## [YOUR TASK]
Check each line of the listing below for the string "agent", and copy the ones that have it.

======== THE DATA ========

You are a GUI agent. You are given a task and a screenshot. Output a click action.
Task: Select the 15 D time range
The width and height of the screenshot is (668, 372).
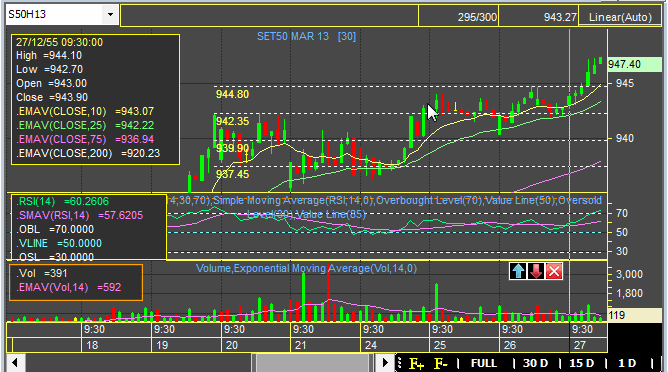point(582,363)
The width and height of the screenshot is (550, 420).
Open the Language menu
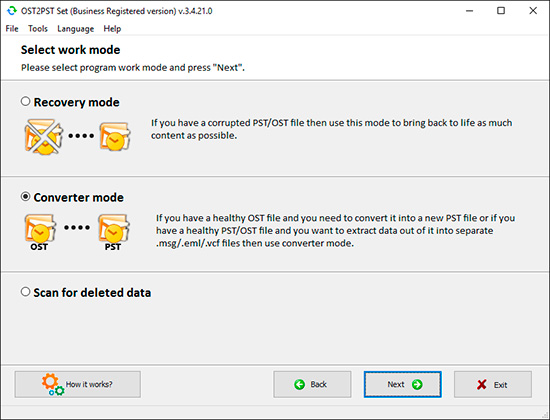75,29
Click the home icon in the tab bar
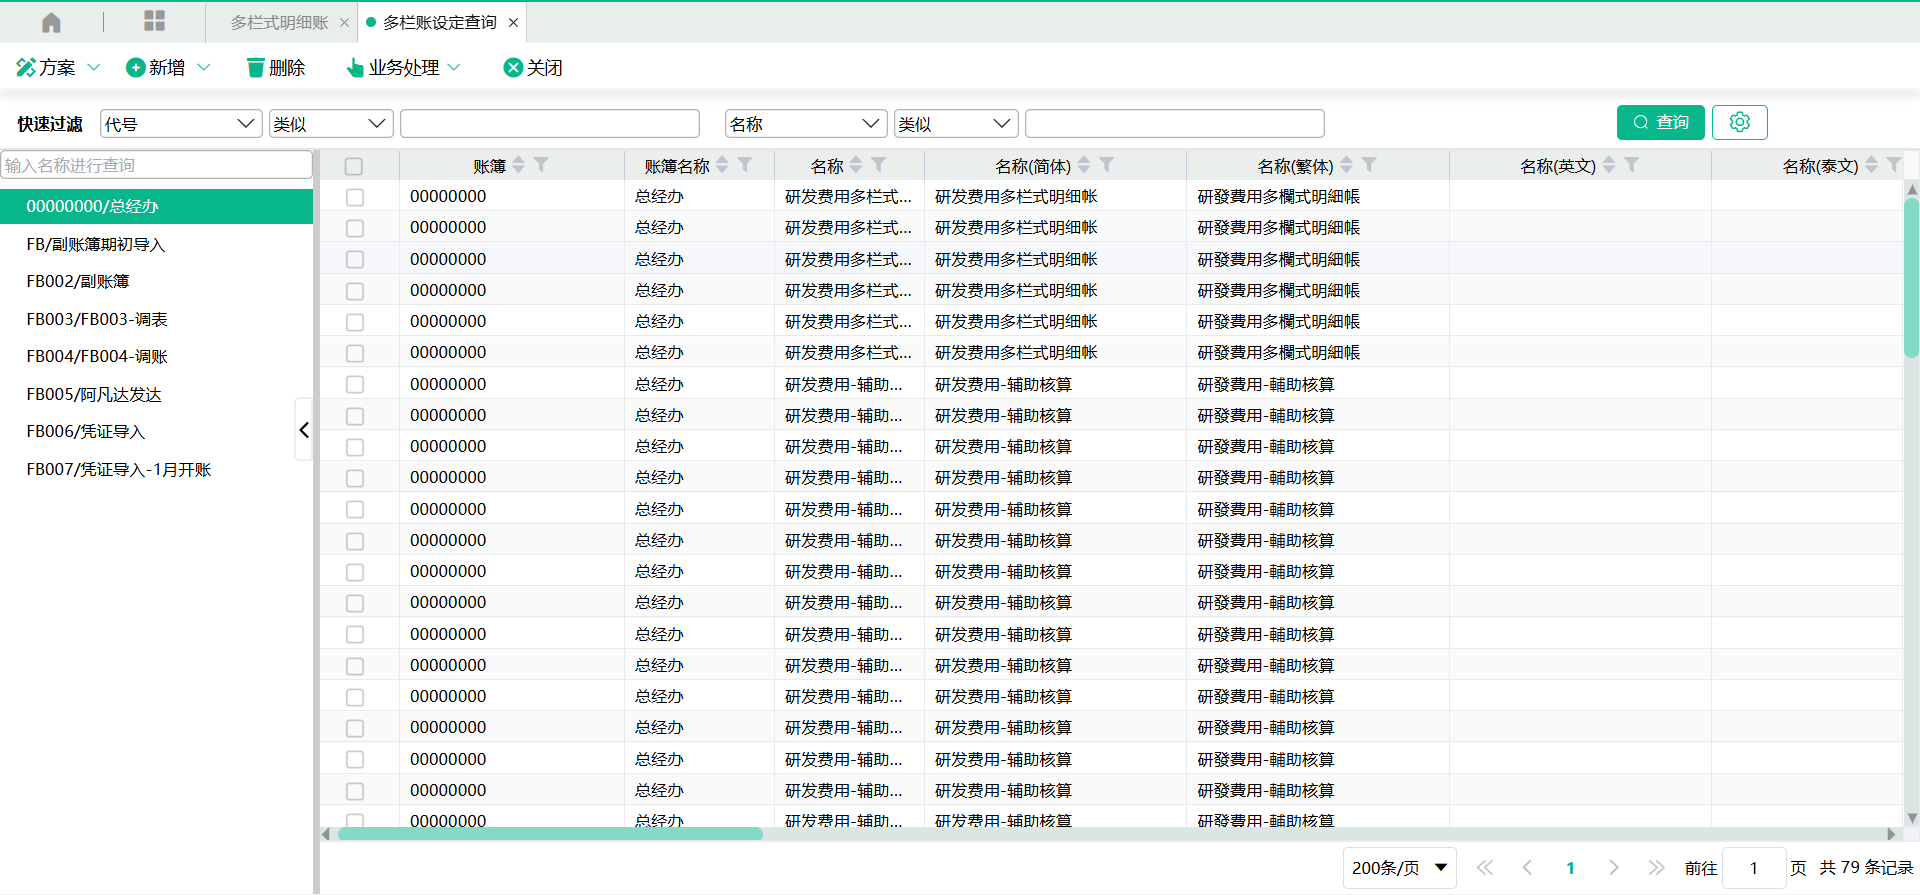This screenshot has width=1920, height=895. pos(51,22)
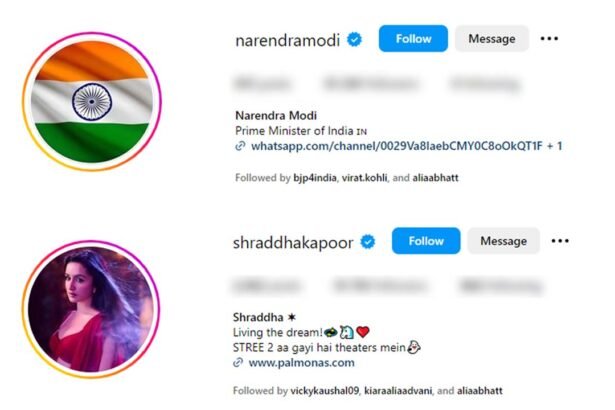Open the three-dot menu for shraddhakapoor
Image resolution: width=615 pixels, height=410 pixels.
coord(560,241)
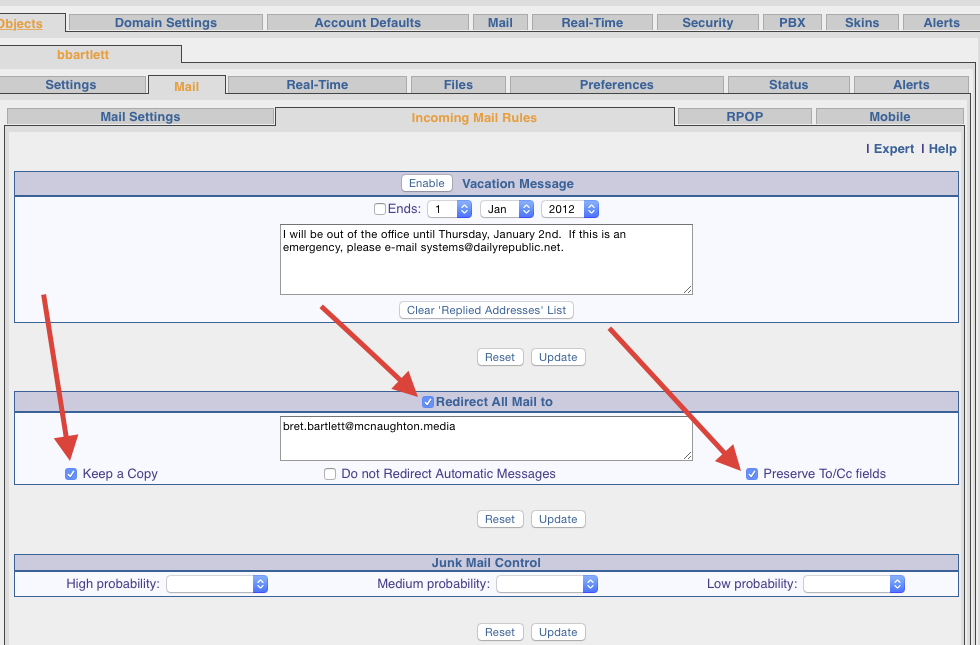Click the redirect email address text field
Viewport: 980px width, 645px height.
(x=486, y=438)
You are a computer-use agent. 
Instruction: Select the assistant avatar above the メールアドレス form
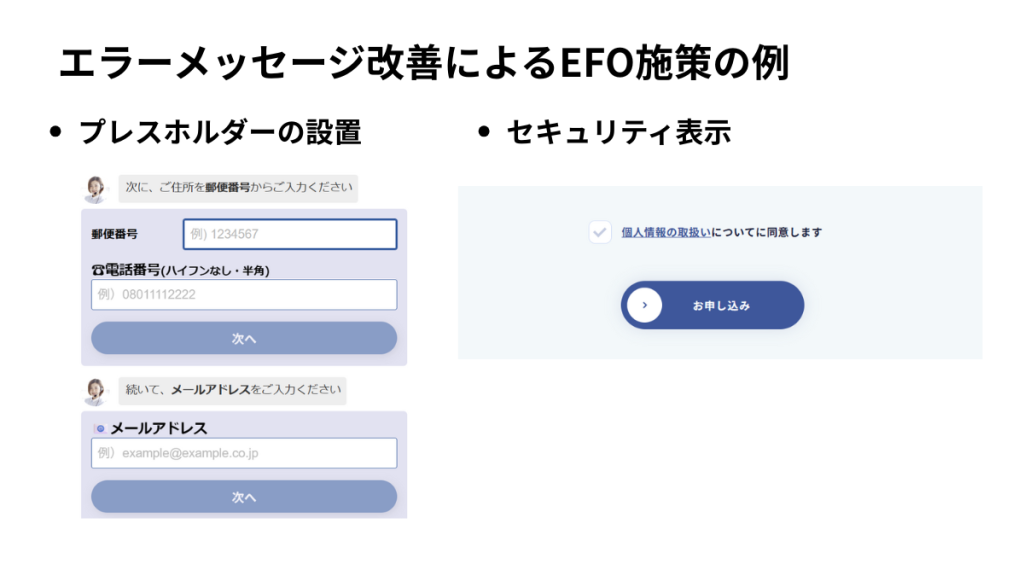[x=97, y=390]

========

## [TASK RESULT]
You are a GUI agent. You are given a task and a screenshot. Output a click action.
You are a computer-use agent. 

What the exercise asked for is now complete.